_Task prompt_. From the line containing "Screen dimensions: 1456x819" through the last line of the records below, each line is to be repeated exactly; pictures are to be omitted.
(Information provided begins)
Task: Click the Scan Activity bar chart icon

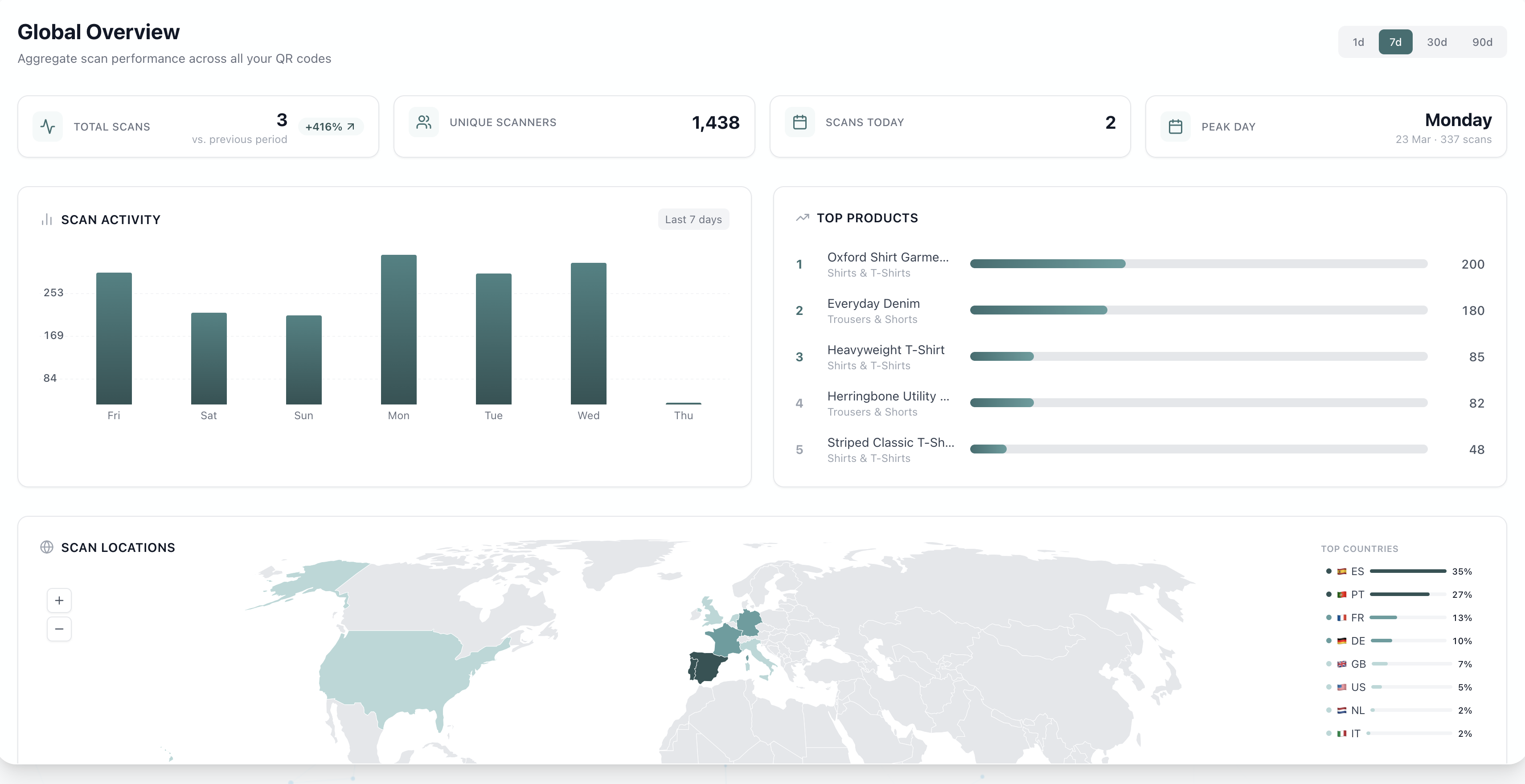Action: [x=47, y=219]
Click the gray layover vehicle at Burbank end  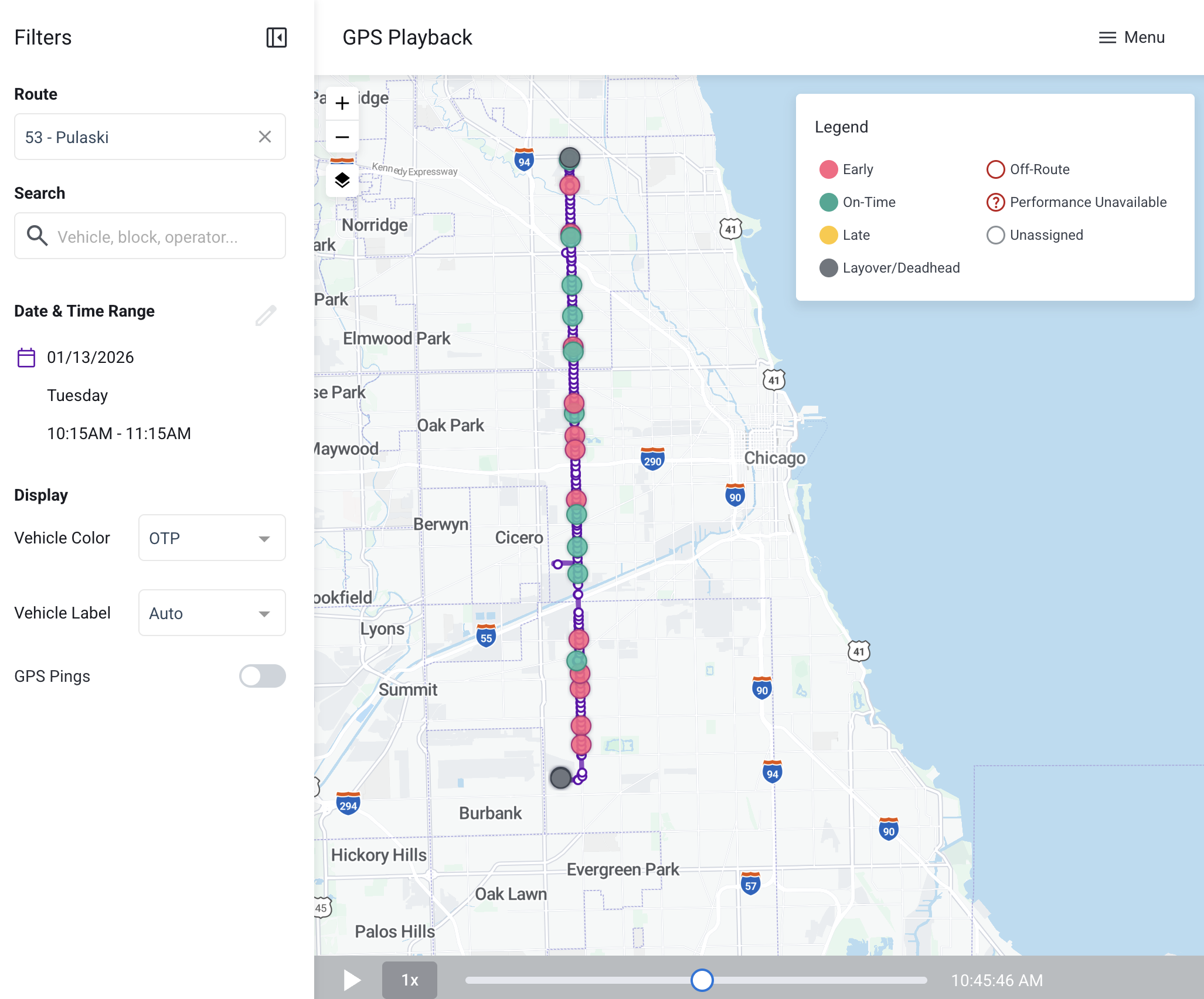(560, 777)
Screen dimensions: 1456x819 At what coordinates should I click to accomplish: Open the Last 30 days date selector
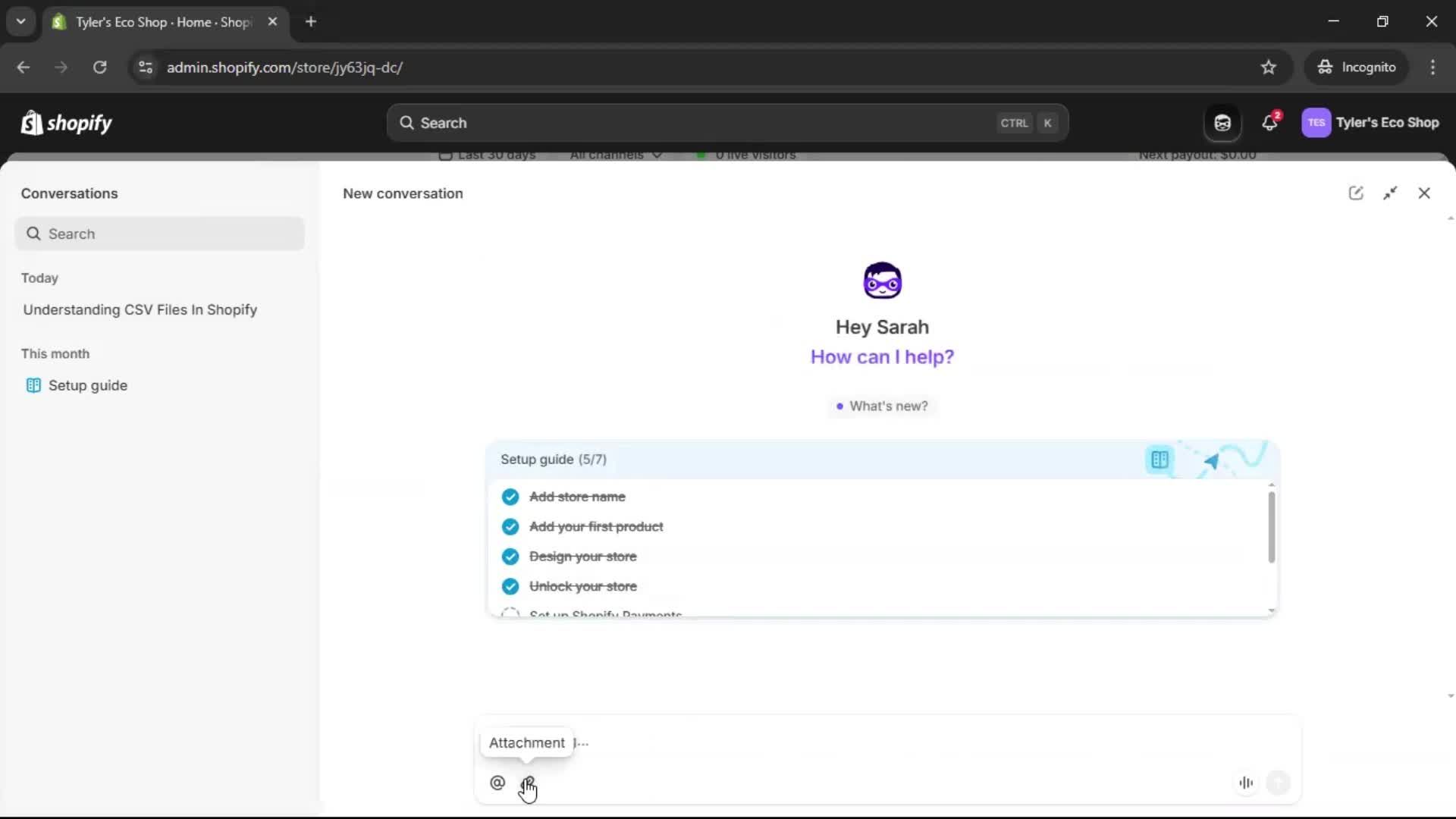click(x=488, y=155)
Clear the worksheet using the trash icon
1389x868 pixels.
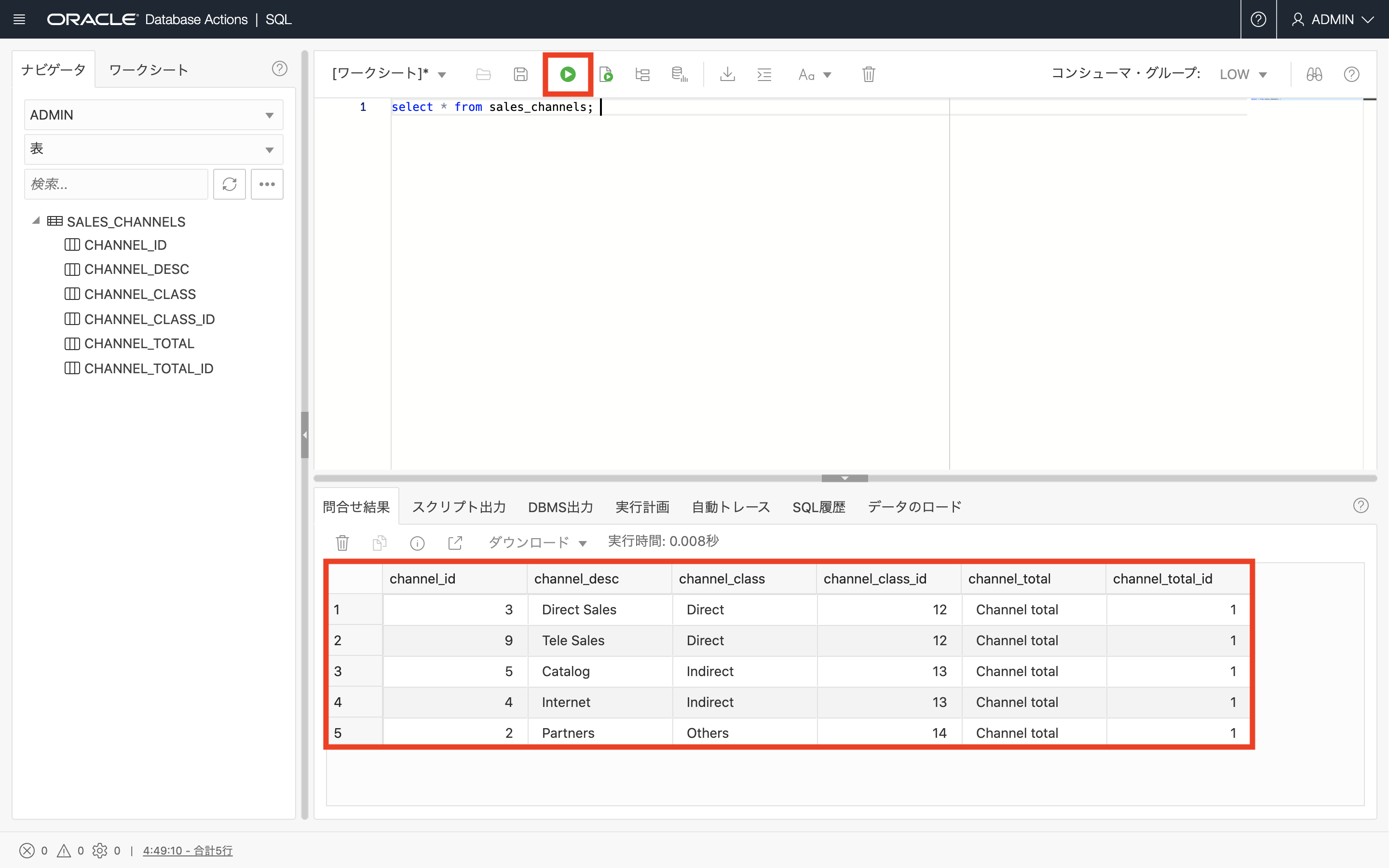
(Information provided ends)
_Task result_.
Screen dimensions: 1456x819 At what coordinates should I click to accomplish: Open the Last 30 days date selector
click(x=488, y=155)
Clear the worksheet using the trash icon
1389x868 pixels.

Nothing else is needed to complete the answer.